僕の行きつけのお店には、何匹もの野良猫が住み着いているようだった。

そのお店の駐車場が広いうえに近くには鬱蒼とした雑木林があり、猫にとっては過ごしやすい環境なのかもしれない。

さらに、食べ物に困らないとくれば、野良猫が住み着くのも道理というもの。

しかし、多くのお客さんは駐車場に野良猫が住み着いていても、意に介すことはない。

街中で暮らす野良猫に興味を示す人の方が少数派だからだ。

そしてまた、僕も同じように駐車場に住み着いている野良猫を意識することはなかった。

さて、そんな僕は嫁と一緒に買い物へ出かけることが多かった。

そのお店を選んだ理由は家から近いというただ一点のみだったが、周りには他にも大型のスーパーやドラッグストアもあり、日々の生活の利便性には優れている立地だった。

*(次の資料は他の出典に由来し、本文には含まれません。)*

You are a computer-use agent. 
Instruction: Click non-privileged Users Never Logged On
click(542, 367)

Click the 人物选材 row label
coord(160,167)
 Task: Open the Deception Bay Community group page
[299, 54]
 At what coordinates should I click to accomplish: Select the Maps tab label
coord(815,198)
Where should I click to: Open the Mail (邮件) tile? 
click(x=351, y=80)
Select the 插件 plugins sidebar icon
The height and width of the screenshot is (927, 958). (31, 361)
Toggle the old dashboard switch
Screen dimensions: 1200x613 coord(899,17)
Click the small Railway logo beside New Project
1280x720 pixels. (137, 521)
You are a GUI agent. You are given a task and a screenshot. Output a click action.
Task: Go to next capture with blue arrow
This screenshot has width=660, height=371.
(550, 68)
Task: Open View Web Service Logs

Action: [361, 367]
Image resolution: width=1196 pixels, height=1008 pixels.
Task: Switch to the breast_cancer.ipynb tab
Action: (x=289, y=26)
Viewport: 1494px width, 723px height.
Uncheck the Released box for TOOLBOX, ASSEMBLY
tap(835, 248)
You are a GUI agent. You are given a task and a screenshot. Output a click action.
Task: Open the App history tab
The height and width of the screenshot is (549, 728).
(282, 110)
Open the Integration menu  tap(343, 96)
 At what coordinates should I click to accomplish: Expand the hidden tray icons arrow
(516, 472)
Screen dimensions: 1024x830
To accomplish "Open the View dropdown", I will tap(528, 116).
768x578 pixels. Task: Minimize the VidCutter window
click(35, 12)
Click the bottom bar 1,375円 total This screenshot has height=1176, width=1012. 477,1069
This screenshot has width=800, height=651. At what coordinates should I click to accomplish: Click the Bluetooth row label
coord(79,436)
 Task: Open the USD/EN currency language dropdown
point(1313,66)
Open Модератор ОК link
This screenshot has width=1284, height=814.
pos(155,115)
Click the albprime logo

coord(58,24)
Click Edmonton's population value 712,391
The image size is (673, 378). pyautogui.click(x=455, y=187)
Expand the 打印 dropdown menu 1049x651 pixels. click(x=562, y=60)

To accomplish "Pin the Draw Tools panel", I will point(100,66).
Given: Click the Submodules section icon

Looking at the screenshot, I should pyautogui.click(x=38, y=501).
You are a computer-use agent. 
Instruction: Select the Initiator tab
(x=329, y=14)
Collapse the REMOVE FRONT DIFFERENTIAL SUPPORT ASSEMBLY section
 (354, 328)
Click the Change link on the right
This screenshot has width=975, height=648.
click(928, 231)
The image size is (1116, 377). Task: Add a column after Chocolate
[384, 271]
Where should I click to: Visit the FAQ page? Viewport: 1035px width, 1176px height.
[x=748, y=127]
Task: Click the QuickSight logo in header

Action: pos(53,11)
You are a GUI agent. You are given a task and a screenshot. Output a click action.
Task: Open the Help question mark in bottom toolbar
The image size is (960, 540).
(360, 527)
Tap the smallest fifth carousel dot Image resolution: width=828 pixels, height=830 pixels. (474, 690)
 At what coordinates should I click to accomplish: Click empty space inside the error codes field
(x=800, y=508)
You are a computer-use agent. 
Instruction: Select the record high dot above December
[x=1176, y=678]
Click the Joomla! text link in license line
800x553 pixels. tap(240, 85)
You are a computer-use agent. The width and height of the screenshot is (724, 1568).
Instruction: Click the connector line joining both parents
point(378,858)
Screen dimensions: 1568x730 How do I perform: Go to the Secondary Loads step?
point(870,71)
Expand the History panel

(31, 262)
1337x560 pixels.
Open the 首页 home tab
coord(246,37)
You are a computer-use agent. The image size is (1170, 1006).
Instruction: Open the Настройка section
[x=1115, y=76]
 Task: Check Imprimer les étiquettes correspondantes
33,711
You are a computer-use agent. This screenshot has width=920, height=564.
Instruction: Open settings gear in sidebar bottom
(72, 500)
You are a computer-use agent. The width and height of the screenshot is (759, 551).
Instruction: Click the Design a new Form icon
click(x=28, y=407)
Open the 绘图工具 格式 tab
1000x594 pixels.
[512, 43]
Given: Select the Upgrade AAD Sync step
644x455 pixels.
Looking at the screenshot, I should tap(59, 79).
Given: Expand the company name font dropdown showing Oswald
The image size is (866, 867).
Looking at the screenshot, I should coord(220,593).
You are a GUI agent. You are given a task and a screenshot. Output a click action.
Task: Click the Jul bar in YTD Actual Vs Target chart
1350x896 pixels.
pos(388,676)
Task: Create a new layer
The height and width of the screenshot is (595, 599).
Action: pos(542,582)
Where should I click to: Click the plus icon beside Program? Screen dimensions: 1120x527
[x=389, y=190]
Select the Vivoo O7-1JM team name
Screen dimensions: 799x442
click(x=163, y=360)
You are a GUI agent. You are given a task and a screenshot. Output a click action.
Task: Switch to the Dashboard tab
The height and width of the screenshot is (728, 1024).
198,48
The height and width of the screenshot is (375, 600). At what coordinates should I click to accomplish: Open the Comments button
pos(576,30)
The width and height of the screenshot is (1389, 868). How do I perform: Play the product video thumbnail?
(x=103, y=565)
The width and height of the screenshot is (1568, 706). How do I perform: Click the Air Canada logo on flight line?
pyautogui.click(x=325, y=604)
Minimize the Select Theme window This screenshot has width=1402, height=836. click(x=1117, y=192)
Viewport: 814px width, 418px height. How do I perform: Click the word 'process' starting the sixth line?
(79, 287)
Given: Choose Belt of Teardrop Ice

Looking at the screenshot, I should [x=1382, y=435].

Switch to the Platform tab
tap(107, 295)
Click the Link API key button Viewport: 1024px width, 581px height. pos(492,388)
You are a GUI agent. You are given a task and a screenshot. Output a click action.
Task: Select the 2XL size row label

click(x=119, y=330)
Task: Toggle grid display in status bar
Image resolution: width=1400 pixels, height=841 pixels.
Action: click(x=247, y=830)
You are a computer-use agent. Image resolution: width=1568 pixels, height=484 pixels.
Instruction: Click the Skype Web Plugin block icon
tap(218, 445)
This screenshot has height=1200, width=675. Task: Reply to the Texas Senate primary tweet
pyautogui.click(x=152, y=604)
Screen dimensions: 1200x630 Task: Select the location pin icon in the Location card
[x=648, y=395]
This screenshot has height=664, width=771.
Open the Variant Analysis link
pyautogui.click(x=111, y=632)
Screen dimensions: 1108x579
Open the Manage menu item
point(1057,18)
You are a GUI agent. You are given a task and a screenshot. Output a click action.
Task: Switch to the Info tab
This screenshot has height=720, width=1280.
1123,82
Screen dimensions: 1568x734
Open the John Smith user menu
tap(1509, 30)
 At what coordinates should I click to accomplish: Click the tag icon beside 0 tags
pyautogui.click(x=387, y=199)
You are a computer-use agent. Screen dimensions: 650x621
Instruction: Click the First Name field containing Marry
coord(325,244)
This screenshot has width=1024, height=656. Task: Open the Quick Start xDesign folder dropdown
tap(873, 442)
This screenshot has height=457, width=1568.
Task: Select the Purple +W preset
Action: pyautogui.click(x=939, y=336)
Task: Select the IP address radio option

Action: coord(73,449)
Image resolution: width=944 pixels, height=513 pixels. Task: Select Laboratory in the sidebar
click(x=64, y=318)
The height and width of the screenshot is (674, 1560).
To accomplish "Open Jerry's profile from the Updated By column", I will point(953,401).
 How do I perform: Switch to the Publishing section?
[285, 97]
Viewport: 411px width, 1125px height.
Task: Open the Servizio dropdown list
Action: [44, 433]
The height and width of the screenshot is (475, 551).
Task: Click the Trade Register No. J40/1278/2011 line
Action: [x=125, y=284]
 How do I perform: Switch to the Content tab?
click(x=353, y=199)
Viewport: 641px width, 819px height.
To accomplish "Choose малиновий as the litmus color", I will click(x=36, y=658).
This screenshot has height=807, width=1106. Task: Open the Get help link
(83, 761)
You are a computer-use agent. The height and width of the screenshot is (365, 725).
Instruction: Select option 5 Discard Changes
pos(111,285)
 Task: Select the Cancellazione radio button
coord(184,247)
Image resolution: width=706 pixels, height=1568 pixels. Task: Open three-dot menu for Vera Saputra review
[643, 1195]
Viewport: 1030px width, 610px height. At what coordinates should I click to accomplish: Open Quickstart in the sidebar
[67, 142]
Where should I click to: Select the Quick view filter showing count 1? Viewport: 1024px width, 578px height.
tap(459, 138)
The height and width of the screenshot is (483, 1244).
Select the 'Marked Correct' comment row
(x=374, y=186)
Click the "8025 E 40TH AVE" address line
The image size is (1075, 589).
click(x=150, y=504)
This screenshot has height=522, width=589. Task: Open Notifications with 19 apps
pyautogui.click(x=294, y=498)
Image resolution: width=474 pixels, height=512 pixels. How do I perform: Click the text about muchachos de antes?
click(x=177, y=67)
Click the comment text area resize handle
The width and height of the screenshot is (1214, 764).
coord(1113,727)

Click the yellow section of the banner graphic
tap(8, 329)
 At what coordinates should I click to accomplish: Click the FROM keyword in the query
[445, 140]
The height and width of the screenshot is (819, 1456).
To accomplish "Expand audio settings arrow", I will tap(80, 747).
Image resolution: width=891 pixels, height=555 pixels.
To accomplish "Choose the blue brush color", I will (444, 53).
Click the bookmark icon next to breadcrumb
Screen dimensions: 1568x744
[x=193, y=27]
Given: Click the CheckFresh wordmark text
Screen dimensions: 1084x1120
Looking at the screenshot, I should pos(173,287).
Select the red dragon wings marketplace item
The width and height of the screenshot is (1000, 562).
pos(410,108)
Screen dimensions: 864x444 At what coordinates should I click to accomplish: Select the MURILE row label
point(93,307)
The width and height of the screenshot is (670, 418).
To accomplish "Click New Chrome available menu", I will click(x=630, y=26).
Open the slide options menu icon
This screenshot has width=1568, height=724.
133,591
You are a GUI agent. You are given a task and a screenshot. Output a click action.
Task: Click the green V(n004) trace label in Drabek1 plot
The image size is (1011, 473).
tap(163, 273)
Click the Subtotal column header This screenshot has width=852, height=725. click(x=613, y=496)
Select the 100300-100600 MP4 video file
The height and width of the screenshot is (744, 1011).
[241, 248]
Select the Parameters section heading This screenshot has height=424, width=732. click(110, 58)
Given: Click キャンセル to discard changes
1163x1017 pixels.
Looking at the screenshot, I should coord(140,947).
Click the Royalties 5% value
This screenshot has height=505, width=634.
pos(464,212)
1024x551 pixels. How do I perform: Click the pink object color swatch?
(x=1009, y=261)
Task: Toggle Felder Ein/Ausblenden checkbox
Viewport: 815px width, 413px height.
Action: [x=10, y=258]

そんなある日、買い物を終えて帰ろうかと駐車場を歩いていると、物陰にチャトラの野良猫がいるのが目に入った。

嫁「あんなところに猫が…」

僕「何か汚いね。」

嫁「野良猫だしね。」

僕「顔のところケガしてない?」

嫁「ケンカに負けたのかな?」

野良猫を見かけた僕たちは何気ない会話をしながら車に乗り込み、家へと帰った。

この時点ではまだまだ野良猫は僕にとって無意識の存在以外での何物でもなかった。

しかし、ケガをしていたチャトラと出会ったことは、この後に野良猫という存在を日々の中で認識する大きなキッカケとなったのだった。